### [Exercise description]
Copy the items below word for word, beginning with the first line and ending after the line that contains "Action: [101, 275]".

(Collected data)
▬▬▬

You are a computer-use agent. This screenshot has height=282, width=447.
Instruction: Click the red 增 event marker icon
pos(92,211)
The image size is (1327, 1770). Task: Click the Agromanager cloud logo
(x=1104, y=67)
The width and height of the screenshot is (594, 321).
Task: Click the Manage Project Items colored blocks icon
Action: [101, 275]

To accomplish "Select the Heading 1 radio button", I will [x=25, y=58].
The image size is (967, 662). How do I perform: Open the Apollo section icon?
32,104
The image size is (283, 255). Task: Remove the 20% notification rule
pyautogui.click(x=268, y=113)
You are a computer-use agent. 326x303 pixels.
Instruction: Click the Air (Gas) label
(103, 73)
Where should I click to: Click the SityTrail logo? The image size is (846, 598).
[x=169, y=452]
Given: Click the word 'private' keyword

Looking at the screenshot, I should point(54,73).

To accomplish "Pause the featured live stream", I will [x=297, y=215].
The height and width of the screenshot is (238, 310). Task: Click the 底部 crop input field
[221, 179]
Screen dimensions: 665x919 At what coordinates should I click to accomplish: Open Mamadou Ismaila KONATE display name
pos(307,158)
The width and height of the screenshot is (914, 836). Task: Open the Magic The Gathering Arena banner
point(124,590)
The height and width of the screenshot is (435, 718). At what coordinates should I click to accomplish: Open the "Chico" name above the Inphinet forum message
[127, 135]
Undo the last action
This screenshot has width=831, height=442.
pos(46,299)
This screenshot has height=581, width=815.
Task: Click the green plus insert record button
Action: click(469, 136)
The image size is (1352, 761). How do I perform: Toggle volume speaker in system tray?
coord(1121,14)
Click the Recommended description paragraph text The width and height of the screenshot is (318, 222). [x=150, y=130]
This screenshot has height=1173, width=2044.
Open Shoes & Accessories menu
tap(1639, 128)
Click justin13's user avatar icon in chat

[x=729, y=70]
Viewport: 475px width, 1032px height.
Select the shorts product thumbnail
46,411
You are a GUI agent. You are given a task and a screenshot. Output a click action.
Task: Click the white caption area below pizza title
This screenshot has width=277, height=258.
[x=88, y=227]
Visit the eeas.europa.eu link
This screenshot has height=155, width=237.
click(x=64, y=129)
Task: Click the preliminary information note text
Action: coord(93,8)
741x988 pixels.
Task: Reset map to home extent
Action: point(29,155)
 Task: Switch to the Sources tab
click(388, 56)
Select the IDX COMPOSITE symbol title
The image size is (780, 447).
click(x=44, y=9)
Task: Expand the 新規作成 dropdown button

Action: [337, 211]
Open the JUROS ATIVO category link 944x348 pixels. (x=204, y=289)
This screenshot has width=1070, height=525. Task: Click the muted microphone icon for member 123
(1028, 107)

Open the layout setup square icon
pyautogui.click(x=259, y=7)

▬▬▬

### [Correct result]
You are a computer-use agent. This screenshot has height=282, width=447.
Instruction: Click the red 增 event marker icon
pos(92,211)
The image size is (1327, 1770). Task: Click the Agromanager cloud logo
(x=1104, y=67)
The width and height of the screenshot is (594, 321).
Task: Click the Manage Project Items colored blocks icon
Action: [101, 275]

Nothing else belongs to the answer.